Do Boots Ireland Sell Viagra

Boots to sell Viagra over the counter, but not in Republic.
LEGISLATION ON the dispensing of medicines will stop Irish branches of Boots of availing of a pioneering initiative which saw its high-street pharmacies in Britain become the first to sell Viagra over the counter.
Viagra, the anti-impotence drug marketed by the world’s largest drug company Pfizer, is available in Ireland on prescription only.
Dr Ronan Boland, chairman of the Irish Medical Organisation GP committee, said the Irish Medicines Board had adopted a cautious approach to the over-the-counter provision of certain prescription drugs, and he shared their concerns.

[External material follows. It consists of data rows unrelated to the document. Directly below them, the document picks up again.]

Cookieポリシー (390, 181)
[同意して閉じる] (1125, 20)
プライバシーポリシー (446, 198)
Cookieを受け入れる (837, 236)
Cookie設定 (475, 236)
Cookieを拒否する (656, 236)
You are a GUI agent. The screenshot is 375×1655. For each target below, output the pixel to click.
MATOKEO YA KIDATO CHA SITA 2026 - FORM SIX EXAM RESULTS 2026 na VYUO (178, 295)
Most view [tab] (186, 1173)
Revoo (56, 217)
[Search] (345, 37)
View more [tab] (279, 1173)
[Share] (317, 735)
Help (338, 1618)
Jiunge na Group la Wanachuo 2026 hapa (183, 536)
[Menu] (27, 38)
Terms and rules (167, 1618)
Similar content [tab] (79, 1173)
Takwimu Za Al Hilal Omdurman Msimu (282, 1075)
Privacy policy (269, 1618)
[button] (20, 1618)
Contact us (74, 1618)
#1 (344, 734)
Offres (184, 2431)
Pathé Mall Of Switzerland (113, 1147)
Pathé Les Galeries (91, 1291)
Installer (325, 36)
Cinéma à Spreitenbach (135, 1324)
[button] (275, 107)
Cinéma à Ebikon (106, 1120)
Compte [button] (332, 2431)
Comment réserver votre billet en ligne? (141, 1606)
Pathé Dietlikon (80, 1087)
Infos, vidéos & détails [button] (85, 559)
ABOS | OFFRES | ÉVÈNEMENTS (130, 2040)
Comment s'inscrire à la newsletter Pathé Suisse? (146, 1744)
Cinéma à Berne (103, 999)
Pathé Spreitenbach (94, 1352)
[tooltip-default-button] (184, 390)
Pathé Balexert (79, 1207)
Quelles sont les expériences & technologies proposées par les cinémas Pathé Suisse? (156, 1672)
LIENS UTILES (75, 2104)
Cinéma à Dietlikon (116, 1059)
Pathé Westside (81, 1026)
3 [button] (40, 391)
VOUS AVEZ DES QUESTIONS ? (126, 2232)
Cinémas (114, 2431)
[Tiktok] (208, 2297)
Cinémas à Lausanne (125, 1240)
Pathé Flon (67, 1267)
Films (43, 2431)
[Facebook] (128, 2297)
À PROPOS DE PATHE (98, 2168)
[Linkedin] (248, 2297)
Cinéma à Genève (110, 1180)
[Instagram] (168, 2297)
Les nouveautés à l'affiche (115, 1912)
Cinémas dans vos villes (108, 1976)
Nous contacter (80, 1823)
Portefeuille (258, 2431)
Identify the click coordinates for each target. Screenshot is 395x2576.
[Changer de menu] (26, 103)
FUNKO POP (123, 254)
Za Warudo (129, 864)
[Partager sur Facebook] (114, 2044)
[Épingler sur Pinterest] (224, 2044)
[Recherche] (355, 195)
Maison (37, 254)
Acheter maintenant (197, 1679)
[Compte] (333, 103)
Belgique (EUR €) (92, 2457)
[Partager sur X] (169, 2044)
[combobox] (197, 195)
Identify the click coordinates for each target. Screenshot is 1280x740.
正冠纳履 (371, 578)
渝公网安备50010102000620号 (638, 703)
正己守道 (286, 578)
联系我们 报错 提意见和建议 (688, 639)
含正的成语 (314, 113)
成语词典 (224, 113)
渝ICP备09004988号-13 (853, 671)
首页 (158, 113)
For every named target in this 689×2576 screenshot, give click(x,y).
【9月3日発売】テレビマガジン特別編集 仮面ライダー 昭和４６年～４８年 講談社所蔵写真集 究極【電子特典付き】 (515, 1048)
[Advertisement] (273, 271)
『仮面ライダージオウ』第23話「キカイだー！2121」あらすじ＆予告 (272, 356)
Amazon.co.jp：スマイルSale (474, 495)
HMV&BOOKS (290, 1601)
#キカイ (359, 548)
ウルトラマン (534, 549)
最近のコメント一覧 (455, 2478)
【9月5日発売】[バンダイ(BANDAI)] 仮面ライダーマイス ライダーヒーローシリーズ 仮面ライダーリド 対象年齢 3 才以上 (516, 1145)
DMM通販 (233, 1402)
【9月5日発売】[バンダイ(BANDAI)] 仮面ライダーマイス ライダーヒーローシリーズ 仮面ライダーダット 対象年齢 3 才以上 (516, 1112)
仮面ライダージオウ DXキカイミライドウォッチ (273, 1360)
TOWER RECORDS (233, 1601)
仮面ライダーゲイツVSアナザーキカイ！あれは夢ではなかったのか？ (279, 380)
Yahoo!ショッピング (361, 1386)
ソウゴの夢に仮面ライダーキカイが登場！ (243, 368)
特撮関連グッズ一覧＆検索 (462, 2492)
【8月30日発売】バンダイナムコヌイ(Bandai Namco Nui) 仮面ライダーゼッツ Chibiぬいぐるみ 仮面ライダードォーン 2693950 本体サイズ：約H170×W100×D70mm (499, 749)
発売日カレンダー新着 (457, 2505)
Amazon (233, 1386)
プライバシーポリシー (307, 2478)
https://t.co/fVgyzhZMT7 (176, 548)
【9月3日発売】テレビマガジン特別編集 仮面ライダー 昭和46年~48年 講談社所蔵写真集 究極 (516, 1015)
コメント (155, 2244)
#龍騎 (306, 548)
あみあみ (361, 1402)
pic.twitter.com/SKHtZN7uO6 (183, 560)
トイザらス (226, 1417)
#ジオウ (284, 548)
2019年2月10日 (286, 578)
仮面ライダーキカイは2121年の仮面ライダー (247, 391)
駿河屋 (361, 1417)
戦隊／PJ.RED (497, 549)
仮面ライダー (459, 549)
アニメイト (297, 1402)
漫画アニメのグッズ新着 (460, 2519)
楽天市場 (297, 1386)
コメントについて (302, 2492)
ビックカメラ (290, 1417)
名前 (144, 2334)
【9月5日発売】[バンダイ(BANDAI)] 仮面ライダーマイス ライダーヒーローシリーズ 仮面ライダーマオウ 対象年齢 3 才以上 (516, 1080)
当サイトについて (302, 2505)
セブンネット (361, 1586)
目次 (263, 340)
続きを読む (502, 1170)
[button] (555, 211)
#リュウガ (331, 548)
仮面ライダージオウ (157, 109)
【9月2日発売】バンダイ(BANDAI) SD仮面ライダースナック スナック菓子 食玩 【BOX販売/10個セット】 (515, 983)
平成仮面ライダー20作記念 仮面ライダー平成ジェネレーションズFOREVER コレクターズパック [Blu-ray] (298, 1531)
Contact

“The provision of Viagra on an over-the-counter basis in Britain is part of a pretty liberal licensing regime there which, like anything, has its pros and cons and is open to abuse,” he said.
“There is a huge illicit trade for drugs which target erectile dysfunction. Where people do genuinely suffer with erectile dysfunction, it might be a red flag for an underlying problem, such as diabetes,” he said.
“Measures such as taking bloods and measuring glucose levels, however, are simply not available here.
“Pharmacies as they currently stand in Ireland cannot facilitate detailed patient analysis and assessment.
“Not every pharmacy has a confidential sound-proof room to discuss such sensitive issues in,” he said.
But an Irish Pharmacy Union spokeswoman cautiously welcomed a potential change in legislation which would increase the number of over-the-counter medicines.
“Pharmacists are experts in medicines and are in a position to provide advice to patients on using medicines safely and appropriately,” she said.
Following the success of a trial programme in three of its Manchester branches, Alliance Boots began to sell Viagra, which until then had been prescription only, in 29 branches of its Boots pharmacies last week.
British men who want to buy Viagra must register with a doctor and agree for their doctor to be informed of their participation in the scheme.
Patients complete a pre-screening questionnaire before having a 30-minute consultation with a pharmacist.
The pharmacist will then record the patient’s medical history and conduct a series of tests, including checking their glucose, blood pressure and cholesterol levels in order to rule out an underlying health problem.
Boots outlets charge £55 (€64.95) for an initial screening and four tablets, with subsequent supplies of four tablets costing £26.59 (€31.40).
The British government has encouraged the direct provision of medicines to consumers in latter years, and has introduced “patient group direction” (PGD) legislation to facilitate this.
A PGD form, signed by a doctor and agreed upon by a pharmacist, acts as a direction to a qualified individual to supply prescription-only medicines to patients using their own assessment of patient need, without the necessity of referring back to a doctor for an individual prescription.
“At the moment, as the scheme to provide Viagra as an over-the-counter medicine has moved quickly from an initial trial stage to widespread implementation, we will look to bed that down first before moving on,” said a spokeswoman for Boots.
“Obviously there are different protocols that govern how medicines are supplied in Ireland; in Britain there is a strict patient group direction initiative that allows us to sell drugs like Viagra without a prescription,” she said.
Viagra will not be sold over the counter in the North either, because of different protocols.